§ REQUEST: Copy out the rows below, starting at the line that contains "You are a computer-use" and continuing through the last row, with the requests kept and 114 added to each coordinate in the answers. Omit the pictures.

§ Rows from a screen grounding dataset:
━━━━━━━━━━━━━━━━━━━━━━━━━━━━━━
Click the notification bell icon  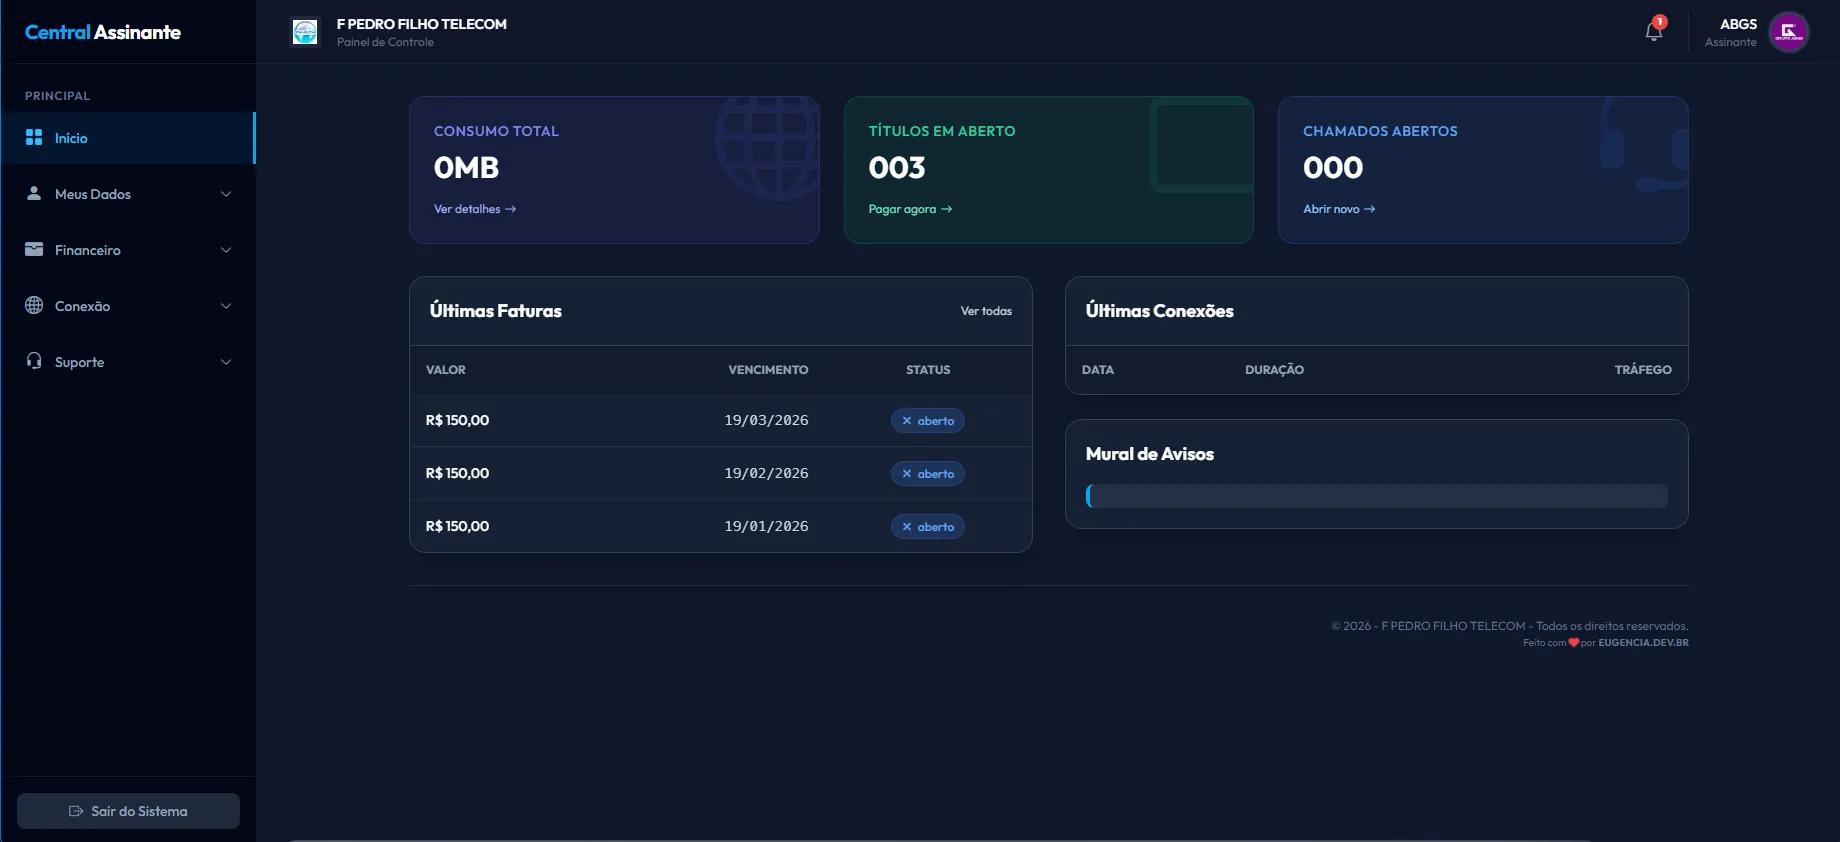point(1653,32)
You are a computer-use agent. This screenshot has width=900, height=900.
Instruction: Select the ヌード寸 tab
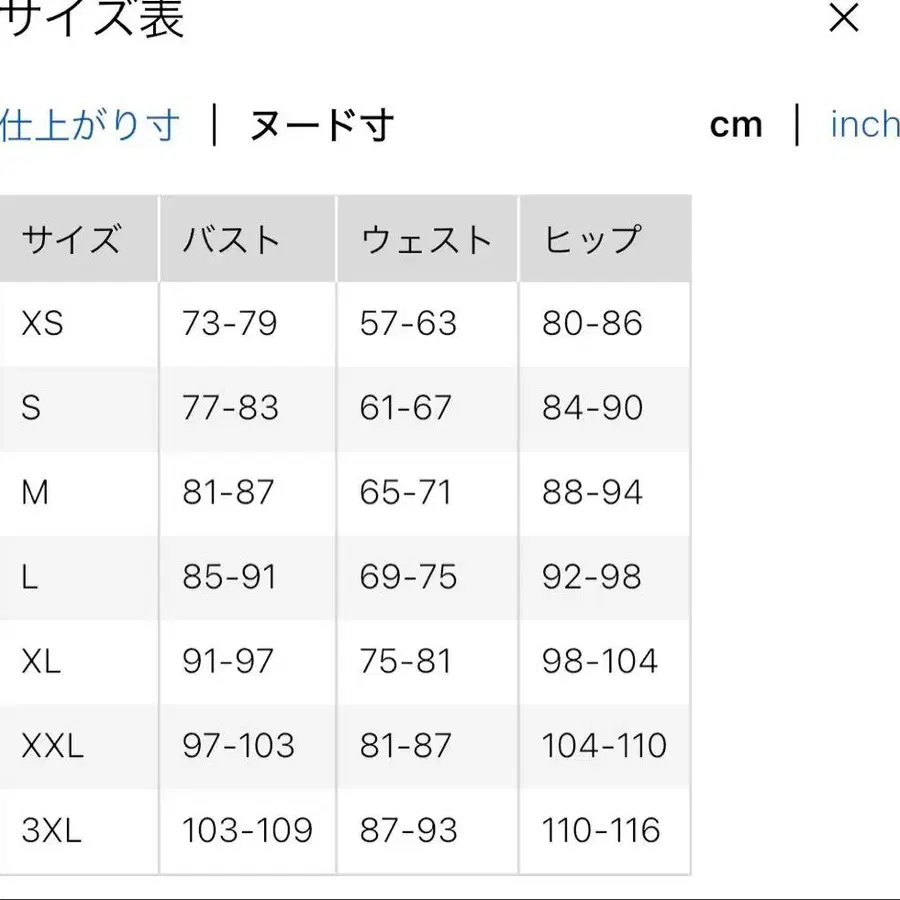(x=322, y=124)
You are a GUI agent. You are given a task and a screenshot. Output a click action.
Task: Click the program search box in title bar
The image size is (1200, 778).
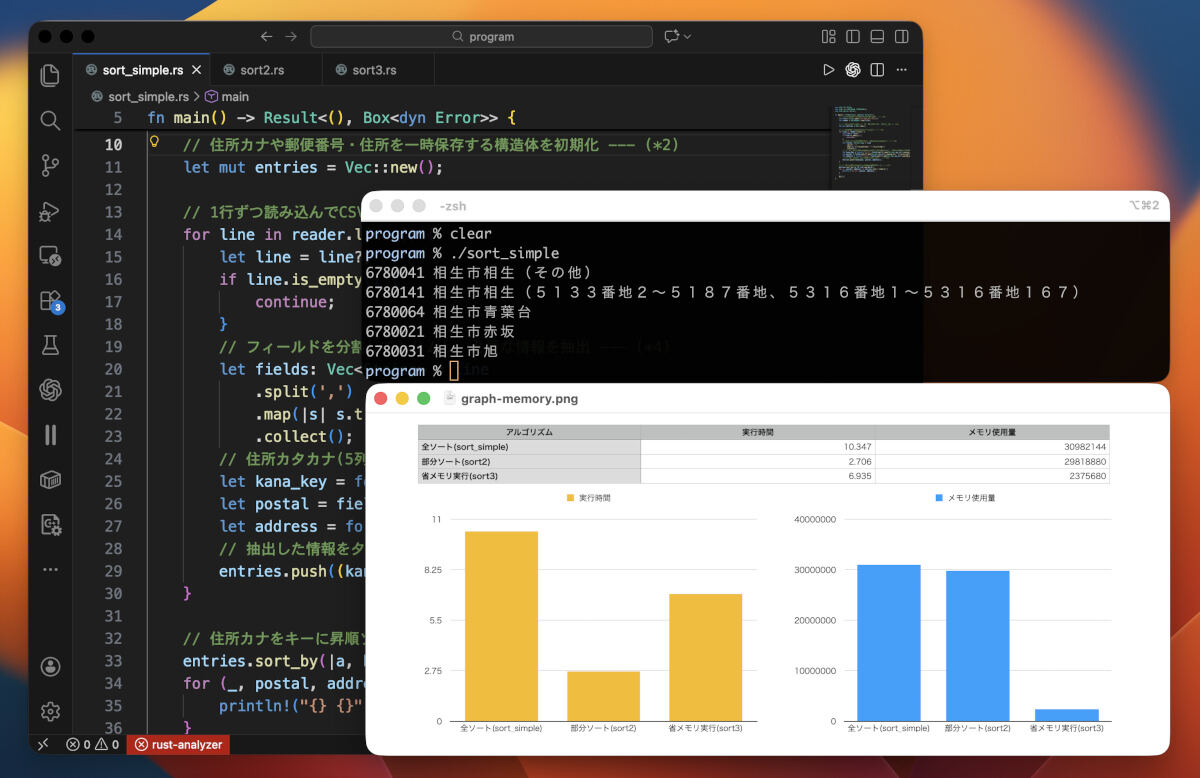[x=481, y=36]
━━━━━━━━━━━━━━━━━━━━━━━━━━━━━━
§ TASK RESPONSE:
You are a computer-use agent. This screenshot has width=900, height=900.
Instruction: Select the ヌード寸 tab
(x=436, y=238)
You are a GUI agent. You are given a task and a screenshot. Output a click action.
Task: Click the program search box in title bar
The image size is (1200, 778).
[x=595, y=150]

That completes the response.